In the fourth quarter, Center Margin grew 15% to $126.3 million, or 33.0% of total revenue. For the full year, Center Margin grew 15% to $461.1 million, or 32.4% of total revenue.
In the fourth quarter, Adjusted EBITDA increased 49% to $48.8 million, or 12.8% of total revenue. Adjusted EBITDA as a percentage of revenue increased in the fourth quarter as a result of improved operating leverage from revenue growing faster than general and administrative expenses. For the full year, Adjusted EBITDA grew 32% to $157.7 million, or 11.1% of total revenue.

Balance Sheet, Cash Flow, and Capital Allocation

For the year ended December 31, 2025, LifeStance generated $146.2 million cash flow from operations, including $57.6 million during the fourth quarter of 2025. The Company ended the fourth quarter with cash of $248.6 million and net long-term debt of $265.9 million.

2026 Guidance

LifeStance is providing the following outlook for 2026:

The Company expects full year revenue of $1.615 billion to $1.655 billion, Center Margin of $526 million to $550 million, and Adjusted EBITDA of $185 million to $205 million.
For the first quarter of 2026, the Company expects total revenue of $380 million to $400 million, Center Margin of $118 million to $132 million, and Adjusted EBITDA of $39 million to $45 million.

Share Repurchase Program

The Company's Board of Directors has approved a share repurchase program authorizing the repurchase of up to $100 million of the Company's outstanding common stock. Repurchases may be made from time to time at the Company's discretion in the open market or through privately negotiated transactions, including accelerated share repurchase programs, subject to market conditions and other relevant factors.

Conference Call, Webcast Information, and Presentations

LifeStance will hold a conference call today, February 25, 2026 at 8:30 a.m. Eastern Time to discuss the fourth quarter and full year 2025 results. Investors who wish to participate in the call should dial 1-800-715-9871, domestically, or 1-646-307-1963, internationally, approximately 10 minutes before the call begins and provide conference ID number 3993891 or ask to be joined into the LifeStance call. A real-time audio webcast can be accessed via the Events and Presentations section of the LifeStance Investor Relations website (https://investor.lifestance.com), where related materials will be posted prior to the conference call.

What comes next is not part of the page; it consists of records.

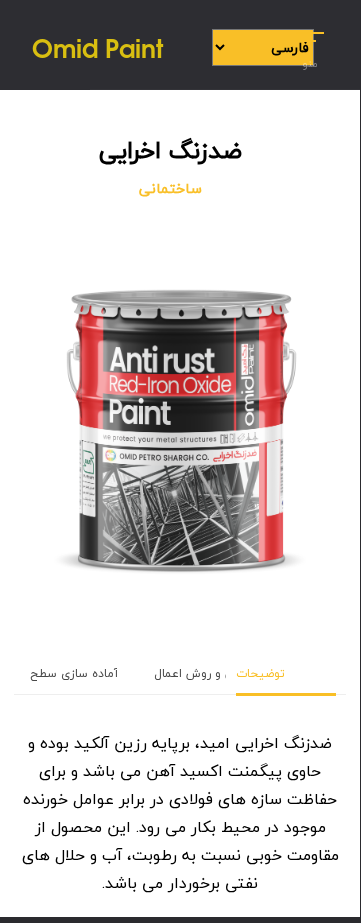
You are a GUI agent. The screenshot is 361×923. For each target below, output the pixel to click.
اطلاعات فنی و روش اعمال (224, 673)
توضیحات (260, 673)
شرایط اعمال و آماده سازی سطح (114, 673)
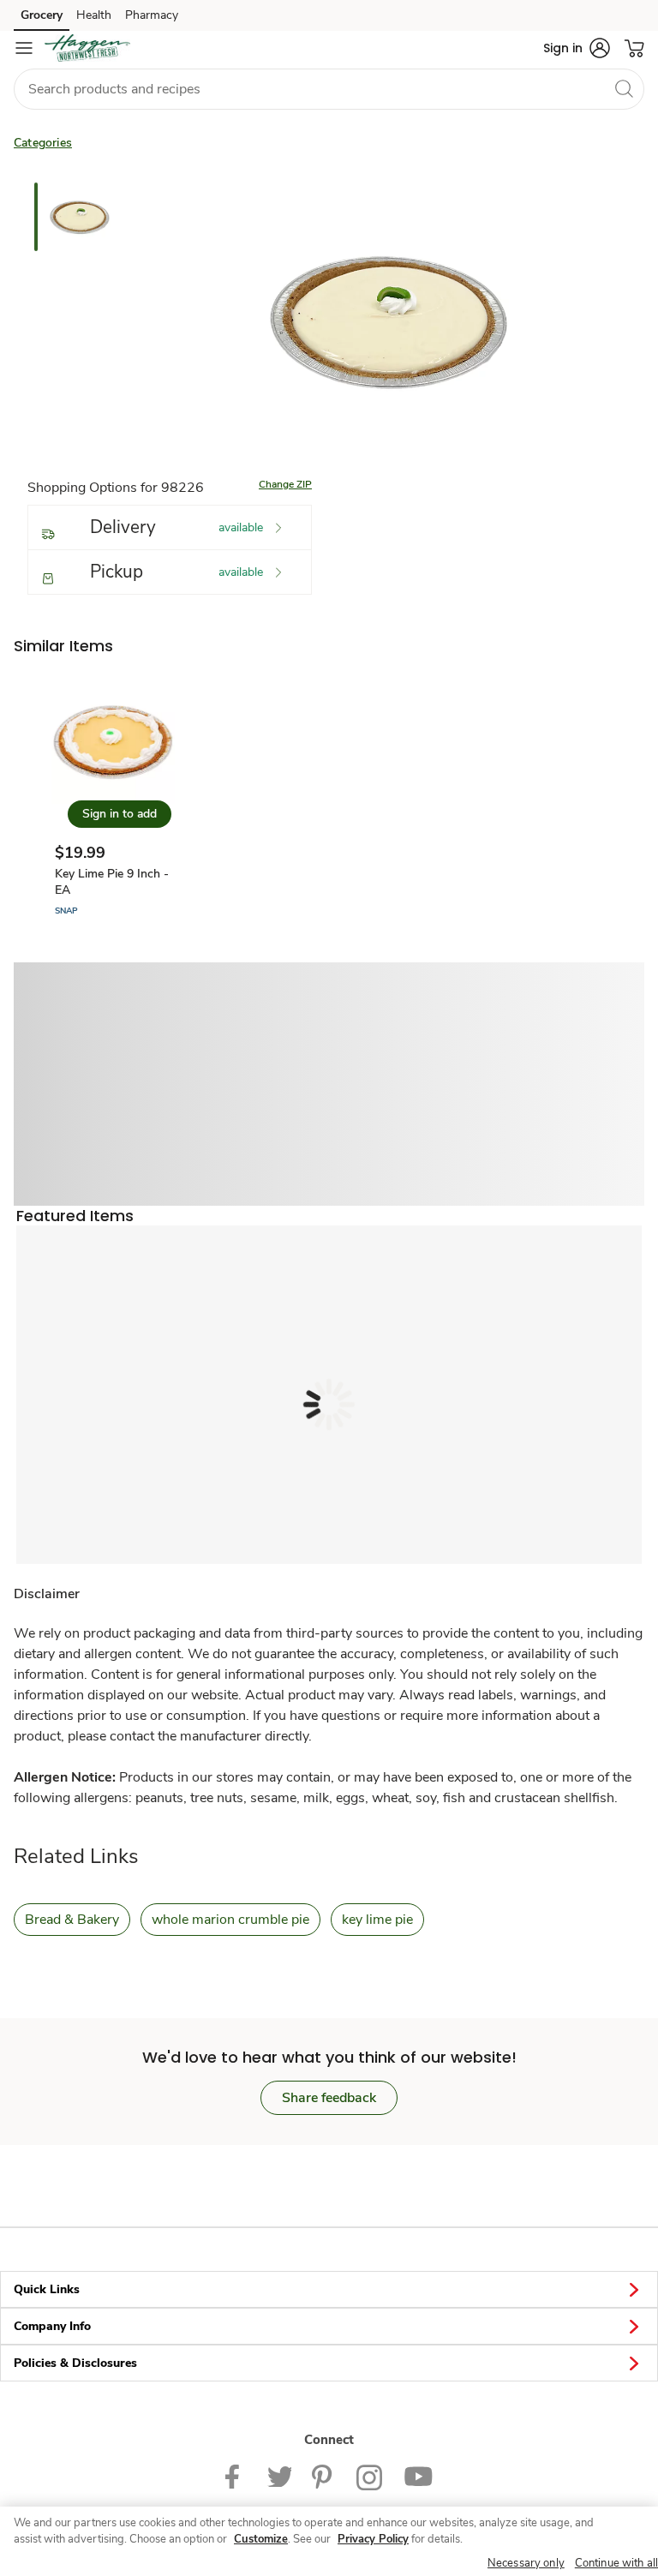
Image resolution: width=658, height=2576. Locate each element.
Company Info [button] (52, 2326)
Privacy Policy (373, 2539)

About LifeStance Health Group, Inc.

Founded in 2017, LifeStance (Nasdaq: LFST) is reimagining mental health. We are one of the nation’s largest providers of virtual and in-person outpatient mental healthcare for children, adolescents and adults experiencing a variety of mental health conditions. Our mission is to help people lead healthier, more fulfilling lives by improving access to trusted, affordable, and personalized mental healthcare. LifeStance and its supported practices employ approximately 8,000 psychiatrists, advanced practice nurses, psychologists and therapists and operates across 33 states and more than 550 centers. To learn more, please visit www.LifeStance.com.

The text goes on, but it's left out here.